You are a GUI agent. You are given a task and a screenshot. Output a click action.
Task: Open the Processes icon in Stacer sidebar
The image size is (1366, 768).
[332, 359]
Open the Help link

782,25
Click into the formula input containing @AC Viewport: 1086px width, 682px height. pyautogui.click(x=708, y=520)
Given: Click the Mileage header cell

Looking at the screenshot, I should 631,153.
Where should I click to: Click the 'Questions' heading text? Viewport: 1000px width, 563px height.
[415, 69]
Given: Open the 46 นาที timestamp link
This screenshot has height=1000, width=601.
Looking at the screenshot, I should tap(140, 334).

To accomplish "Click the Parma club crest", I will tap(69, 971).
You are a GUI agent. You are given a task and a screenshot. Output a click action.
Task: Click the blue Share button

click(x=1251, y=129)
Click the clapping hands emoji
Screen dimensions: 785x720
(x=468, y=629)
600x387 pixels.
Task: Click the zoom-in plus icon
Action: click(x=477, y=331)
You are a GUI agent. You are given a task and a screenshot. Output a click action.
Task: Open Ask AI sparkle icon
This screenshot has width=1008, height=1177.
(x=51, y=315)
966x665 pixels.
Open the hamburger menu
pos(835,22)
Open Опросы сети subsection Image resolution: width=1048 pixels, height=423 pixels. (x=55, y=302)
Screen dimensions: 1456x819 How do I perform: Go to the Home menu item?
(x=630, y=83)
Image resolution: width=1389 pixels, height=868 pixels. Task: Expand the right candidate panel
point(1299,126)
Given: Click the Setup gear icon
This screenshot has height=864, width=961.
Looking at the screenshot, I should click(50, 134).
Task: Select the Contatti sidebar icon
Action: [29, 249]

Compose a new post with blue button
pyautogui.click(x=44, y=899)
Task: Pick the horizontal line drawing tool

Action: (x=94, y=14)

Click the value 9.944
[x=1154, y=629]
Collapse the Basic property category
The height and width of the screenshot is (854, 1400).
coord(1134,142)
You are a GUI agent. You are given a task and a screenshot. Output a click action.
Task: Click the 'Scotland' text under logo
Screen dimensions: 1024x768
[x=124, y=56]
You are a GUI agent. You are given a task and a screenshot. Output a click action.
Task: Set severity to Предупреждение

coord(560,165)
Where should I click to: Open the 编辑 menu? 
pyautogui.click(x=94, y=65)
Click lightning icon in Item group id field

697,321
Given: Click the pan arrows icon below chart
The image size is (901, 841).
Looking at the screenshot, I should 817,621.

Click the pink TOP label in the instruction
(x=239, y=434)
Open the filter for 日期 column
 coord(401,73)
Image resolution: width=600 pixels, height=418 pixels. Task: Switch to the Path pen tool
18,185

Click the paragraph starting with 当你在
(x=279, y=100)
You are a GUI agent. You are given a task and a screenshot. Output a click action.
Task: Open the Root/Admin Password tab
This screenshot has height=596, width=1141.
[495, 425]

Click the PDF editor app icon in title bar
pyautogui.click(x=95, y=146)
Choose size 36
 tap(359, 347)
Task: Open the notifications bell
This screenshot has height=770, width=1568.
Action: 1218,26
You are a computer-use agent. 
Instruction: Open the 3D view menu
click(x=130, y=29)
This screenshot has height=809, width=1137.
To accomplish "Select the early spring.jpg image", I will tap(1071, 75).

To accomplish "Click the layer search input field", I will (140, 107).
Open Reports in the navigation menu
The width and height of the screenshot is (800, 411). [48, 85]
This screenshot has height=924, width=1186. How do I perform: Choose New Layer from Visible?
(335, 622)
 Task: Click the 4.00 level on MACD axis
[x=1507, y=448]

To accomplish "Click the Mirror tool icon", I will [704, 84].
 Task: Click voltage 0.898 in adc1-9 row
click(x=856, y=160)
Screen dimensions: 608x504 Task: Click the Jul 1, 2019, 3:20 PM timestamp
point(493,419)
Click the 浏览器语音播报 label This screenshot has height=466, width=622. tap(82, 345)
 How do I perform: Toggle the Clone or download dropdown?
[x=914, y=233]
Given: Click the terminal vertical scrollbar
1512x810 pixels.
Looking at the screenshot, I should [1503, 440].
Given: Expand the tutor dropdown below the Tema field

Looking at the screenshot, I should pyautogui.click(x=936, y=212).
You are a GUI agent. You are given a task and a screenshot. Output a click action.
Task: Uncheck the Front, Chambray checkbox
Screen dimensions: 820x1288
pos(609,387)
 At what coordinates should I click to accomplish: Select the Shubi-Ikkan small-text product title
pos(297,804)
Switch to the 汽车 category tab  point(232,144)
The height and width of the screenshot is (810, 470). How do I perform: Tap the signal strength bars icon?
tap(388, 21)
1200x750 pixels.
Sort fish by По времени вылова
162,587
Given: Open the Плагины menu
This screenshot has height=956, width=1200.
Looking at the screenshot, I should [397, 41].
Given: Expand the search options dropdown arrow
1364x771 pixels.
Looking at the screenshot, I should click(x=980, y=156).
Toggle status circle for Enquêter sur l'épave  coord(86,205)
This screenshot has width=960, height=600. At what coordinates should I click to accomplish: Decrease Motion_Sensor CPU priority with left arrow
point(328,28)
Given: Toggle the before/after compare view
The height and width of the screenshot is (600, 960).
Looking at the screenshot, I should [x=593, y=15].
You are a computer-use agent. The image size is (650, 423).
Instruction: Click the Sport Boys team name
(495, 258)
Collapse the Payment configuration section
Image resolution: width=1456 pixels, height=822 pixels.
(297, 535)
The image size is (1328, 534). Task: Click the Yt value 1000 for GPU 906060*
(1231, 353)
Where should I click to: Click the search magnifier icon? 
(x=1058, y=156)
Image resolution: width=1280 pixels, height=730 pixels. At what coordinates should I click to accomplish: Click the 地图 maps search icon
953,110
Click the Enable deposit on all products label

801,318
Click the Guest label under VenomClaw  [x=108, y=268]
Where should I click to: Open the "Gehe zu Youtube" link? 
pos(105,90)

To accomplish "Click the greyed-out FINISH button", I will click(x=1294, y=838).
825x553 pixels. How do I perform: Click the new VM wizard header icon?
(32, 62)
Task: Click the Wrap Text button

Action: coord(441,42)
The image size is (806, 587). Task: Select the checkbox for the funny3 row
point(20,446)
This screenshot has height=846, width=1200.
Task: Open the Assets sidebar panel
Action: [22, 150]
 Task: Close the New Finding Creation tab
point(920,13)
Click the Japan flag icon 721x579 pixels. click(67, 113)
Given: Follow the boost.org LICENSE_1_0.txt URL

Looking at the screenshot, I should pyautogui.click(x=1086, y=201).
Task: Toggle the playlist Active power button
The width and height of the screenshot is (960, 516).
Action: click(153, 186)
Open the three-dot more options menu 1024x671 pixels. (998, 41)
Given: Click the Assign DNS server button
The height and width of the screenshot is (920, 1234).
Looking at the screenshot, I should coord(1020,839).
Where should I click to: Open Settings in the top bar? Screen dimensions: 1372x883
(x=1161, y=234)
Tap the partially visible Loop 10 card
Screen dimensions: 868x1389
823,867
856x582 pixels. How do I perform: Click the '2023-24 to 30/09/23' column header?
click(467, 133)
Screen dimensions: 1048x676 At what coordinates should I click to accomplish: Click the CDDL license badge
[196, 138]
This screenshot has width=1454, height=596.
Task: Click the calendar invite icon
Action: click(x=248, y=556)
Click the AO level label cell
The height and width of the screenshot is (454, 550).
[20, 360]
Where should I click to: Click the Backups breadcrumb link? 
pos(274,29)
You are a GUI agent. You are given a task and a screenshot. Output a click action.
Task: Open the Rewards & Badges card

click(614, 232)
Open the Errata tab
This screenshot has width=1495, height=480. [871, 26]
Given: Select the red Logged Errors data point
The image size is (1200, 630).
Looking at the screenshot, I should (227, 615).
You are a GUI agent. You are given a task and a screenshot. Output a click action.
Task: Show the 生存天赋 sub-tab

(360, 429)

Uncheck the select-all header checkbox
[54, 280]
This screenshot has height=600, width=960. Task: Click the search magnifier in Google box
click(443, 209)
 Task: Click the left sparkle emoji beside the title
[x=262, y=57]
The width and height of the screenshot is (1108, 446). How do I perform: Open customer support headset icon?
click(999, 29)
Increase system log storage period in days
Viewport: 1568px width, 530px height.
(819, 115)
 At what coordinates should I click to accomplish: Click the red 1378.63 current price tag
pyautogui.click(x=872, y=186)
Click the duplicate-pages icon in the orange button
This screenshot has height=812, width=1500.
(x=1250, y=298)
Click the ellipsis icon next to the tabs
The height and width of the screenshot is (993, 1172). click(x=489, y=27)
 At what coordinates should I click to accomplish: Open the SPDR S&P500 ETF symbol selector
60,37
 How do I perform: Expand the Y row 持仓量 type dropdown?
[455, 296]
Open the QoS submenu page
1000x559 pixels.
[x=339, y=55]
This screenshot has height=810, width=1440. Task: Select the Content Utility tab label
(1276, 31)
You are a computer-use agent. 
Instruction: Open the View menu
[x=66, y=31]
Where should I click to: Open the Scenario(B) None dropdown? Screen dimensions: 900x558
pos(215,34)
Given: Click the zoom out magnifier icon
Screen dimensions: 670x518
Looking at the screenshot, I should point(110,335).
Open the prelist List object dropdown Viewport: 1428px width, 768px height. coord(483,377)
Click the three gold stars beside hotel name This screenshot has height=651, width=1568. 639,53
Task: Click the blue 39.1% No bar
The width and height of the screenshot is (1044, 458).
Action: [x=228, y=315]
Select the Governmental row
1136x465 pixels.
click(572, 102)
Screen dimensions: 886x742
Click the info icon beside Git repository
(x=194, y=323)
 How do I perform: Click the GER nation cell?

WORK TASK
Transcribe, word for word, the data above from its first line through the line with "Given: Click the Setup gear icon", and include nothing else.

SOLUTION TO THE EXERCISE
You are a GUI agent. You are given a task and a screenshot. Output a click action.
Task: Open the Processes icon in Stacer sidebar
The image size is (1366, 768).
[332, 359]
Open the Help link

782,25
Click into the formula input containing @AC Viewport: 1086px width, 682px height. pyautogui.click(x=708, y=520)
Given: Click the Mileage header cell

Looking at the screenshot, I should 631,153.
Where should I click to: Click the 'Questions' heading text? Viewport: 1000px width, 563px height.
[415, 69]
Given: Open the 46 นาที timestamp link
This screenshot has height=1000, width=601.
Looking at the screenshot, I should tap(140, 334).

To accomplish "Click the Parma club crest", I will tap(69, 971).
You are a GUI agent. You are given a task and a screenshot. Output a click action.
Task: Click the blue Share button

click(x=1251, y=129)
Click the clapping hands emoji
Screen dimensions: 785x720
(x=468, y=629)
600x387 pixels.
Task: Click the zoom-in plus icon
Action: click(x=477, y=331)
You are a GUI agent. You are given a task and a screenshot. Output a click action.
Task: Open Ask AI sparkle icon
This screenshot has width=1008, height=1177.
(x=51, y=315)
966x665 pixels.
Open the hamburger menu
pos(835,22)
Open Опросы сети subsection Image resolution: width=1048 pixels, height=423 pixels. (x=55, y=302)
Screen dimensions: 1456x819 How do I perform: Go to the Home menu item?
(x=630, y=83)
Image resolution: width=1389 pixels, height=868 pixels. Task: Expand the right candidate panel
point(1299,126)
Given: Click the Setup gear icon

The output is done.